__What is asked__
Can you echo the listing below from the line containing "Select Mobile in the settings sidebar" through the line containing "Action: coord(310,181)", both included, with nothing else?
-- start of Exercise materials --
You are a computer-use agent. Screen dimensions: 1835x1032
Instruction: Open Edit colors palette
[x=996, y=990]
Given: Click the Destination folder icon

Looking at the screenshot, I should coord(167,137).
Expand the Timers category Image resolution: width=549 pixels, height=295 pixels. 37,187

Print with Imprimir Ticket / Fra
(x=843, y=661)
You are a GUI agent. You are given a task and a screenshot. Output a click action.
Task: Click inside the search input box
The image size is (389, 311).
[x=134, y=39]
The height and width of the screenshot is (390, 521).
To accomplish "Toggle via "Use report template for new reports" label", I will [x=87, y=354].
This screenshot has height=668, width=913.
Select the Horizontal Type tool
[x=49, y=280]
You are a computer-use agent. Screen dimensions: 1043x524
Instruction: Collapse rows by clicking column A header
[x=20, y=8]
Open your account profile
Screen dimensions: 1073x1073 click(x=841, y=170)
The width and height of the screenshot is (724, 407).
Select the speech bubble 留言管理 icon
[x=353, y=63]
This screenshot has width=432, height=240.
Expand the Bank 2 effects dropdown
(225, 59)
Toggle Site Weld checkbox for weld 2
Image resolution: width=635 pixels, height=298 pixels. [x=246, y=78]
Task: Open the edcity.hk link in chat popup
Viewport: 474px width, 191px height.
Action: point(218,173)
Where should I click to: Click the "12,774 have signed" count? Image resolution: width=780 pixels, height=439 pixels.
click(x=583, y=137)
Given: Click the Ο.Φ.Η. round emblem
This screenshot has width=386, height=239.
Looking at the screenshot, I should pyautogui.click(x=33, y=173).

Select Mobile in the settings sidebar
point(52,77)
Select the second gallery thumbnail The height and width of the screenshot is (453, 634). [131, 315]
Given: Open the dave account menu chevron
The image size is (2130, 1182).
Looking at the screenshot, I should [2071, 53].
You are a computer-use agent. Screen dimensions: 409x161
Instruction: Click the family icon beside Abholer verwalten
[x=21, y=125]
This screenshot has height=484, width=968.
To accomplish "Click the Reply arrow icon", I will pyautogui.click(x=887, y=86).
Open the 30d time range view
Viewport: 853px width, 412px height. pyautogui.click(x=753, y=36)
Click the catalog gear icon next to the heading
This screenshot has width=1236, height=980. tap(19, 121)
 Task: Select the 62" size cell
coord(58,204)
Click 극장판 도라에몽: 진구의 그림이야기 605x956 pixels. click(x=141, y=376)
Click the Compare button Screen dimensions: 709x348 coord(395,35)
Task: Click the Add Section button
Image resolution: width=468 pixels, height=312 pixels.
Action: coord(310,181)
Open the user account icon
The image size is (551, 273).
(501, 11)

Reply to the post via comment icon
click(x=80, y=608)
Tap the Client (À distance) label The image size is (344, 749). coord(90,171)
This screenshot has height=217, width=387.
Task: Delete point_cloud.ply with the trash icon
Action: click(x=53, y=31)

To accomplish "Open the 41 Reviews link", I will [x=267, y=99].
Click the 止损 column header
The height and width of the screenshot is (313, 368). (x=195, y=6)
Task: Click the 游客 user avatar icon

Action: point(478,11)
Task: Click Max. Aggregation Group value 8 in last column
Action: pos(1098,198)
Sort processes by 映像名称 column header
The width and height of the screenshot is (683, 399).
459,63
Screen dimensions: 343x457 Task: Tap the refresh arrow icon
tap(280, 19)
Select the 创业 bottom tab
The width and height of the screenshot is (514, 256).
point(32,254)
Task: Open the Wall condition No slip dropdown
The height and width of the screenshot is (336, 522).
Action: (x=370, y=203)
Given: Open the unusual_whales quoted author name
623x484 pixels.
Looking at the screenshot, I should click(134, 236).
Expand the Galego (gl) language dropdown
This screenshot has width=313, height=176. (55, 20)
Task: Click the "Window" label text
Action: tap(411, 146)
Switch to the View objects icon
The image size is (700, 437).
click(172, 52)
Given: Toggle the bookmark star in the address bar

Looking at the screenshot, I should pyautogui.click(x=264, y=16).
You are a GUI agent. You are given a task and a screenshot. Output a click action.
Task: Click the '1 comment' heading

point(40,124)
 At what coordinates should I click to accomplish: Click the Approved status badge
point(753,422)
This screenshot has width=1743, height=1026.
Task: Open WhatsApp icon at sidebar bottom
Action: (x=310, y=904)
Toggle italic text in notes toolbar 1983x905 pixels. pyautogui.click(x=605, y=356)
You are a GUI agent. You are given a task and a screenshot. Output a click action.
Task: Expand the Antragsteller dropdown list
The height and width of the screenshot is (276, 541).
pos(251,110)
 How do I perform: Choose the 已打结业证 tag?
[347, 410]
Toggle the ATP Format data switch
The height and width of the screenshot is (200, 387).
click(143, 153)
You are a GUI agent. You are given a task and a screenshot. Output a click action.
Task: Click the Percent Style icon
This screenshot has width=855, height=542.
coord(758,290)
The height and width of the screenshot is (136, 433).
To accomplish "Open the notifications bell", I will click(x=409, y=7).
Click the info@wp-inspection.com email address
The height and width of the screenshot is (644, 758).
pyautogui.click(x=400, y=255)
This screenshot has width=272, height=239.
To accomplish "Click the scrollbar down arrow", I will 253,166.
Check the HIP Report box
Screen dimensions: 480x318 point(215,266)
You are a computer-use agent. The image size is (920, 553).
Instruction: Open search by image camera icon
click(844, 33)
-- end of Exercise materials --
__Solution for this exercise__
Select Mobile in the settings sidebar
point(52,77)
Select the second gallery thumbnail The height and width of the screenshot is (453, 634). [131, 315]
Given: Open the dave account menu chevron
The image size is (2130, 1182).
Looking at the screenshot, I should [2071, 53].
You are a computer-use agent. Screen dimensions: 409x161
Instruction: Click the family icon beside Abholer verwalten
[x=21, y=125]
This screenshot has height=484, width=968.
To accomplish "Click the Reply arrow icon", I will pyautogui.click(x=887, y=86).
Open the 30d time range view
Viewport: 853px width, 412px height. pyautogui.click(x=753, y=36)
Click the catalog gear icon next to the heading
This screenshot has width=1236, height=980. tap(19, 121)
 Task: Select the 62" size cell
coord(58,204)
Click 극장판 도라에몽: 진구의 그림이야기 605x956 pixels. click(x=141, y=376)
Click the Compare button Screen dimensions: 709x348 coord(395,35)
Task: Click the Add Section button
Image resolution: width=468 pixels, height=312 pixels.
Action: coord(310,181)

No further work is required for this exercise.